Auto-Cut Pipeline: From Vimeo Livestream to Per-Session Clips¤
This guide walks through the full path from raw Vimeo livestream recordings
to per-session .mp4 / .mp3 clips whose filenames carry the Pretalx session
code. After this guide the clips are ready for the existing channel-assignment
and YouTube publishing flow documented in the
Step-by-Step Guide.
Overview¤
The pipeline has four operator-run stages. Each stage produces an artifact that the next stage consumes:
Vimeo source accounts
│ pytube video bulk-download (Stage 1)
▼
raw .mp4 long streams (+ _metadata/, removed/)
│ process_talk_list.py (Stage 2)
▼
sessions_processed.parquet (sessions ↔ recording filenames)
│ (optional) auto-detect break slides (Stage 3)
▼
break_slides/*.png (reference images)
│ presentation_detector.py (Stage 4)
▼
per-session clips .mp4 + .mp3 — "NNN - Title [CODE].mp4"
│
▼ hand off to step-by-step.md Phase 3
The one invariant that ties the stages together is filenames. The Vimeo title becomes the raw filename, which Stage 2 matches against the Pretalx schedule, which Stage 4 uses to name each extracted clip. Don't rename files between stages.
Prerequisites¤
Before you start, make sure the following are in place:
- Python 3.13+ with uv.
The stages below use uv run --extra <name> python ... so the required
extras are pulled in per invocation — you don't need a separate install
step. Two extras are used:
video_processor— OpenCV (cv2) and Polars (for Stages 2 + 4).vimeo— the Vimeo SDK (for Stage 1, but thepytubeCLI loads this on demand).

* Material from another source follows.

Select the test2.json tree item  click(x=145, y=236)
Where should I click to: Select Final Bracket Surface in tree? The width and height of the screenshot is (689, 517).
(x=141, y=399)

If you prefer to install once and drop the --extra flag in every
command, run uv sync --extra video_processor --extra vimeo once and use
plain uv run python ... afterwards.
- FFmpeg on your
PATH. Install instructions are in presentation_detector.md. - Vimeo developer credentials — one app per source account, each with an
access token scoped to
private+ download permissions. See API Credentials for the setup. - Pretalx sessions CSV — see Get the Pretalx sessions CSV for required columns.

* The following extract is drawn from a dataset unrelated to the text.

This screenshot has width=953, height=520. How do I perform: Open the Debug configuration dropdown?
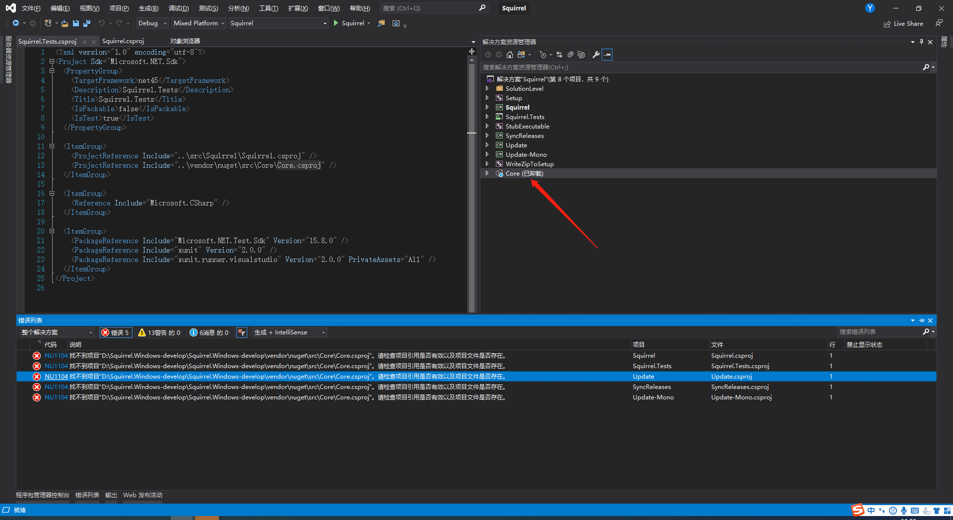tap(151, 23)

Create (or update) config_local.yaml in the repo root — this is where all the
per-environment settings live and it must never be committed.
Stage 1 — Vimeo bulk download¤
Pulls raw livestream recordings from any number of Vimeo source accounts into the folder the auto-cutter later reads.
Configure vimeo.raw_sources¤
In config_local.yaml:
vimeo:
raw_sources:
accounts:
- name: "main-stage"
client_id: "..."
client_secret: "..."
access_token: "..."
user_id: "12345678" # required only with selection.folder_id
selection:
folder_id: "98765432" # choose EXACTLY ONE of these three
# title_contains: "PyConDE 2026"
# title_regex: "PyConDE .* 2026"
- name: "side-track"
client_id: "..."
client_secret: "..."
access_token: "..."
selection:
title_contains: "PyConDE 2026"
download:
output_dir: "/Volumes/DATA/_pyconde2026/videos/input"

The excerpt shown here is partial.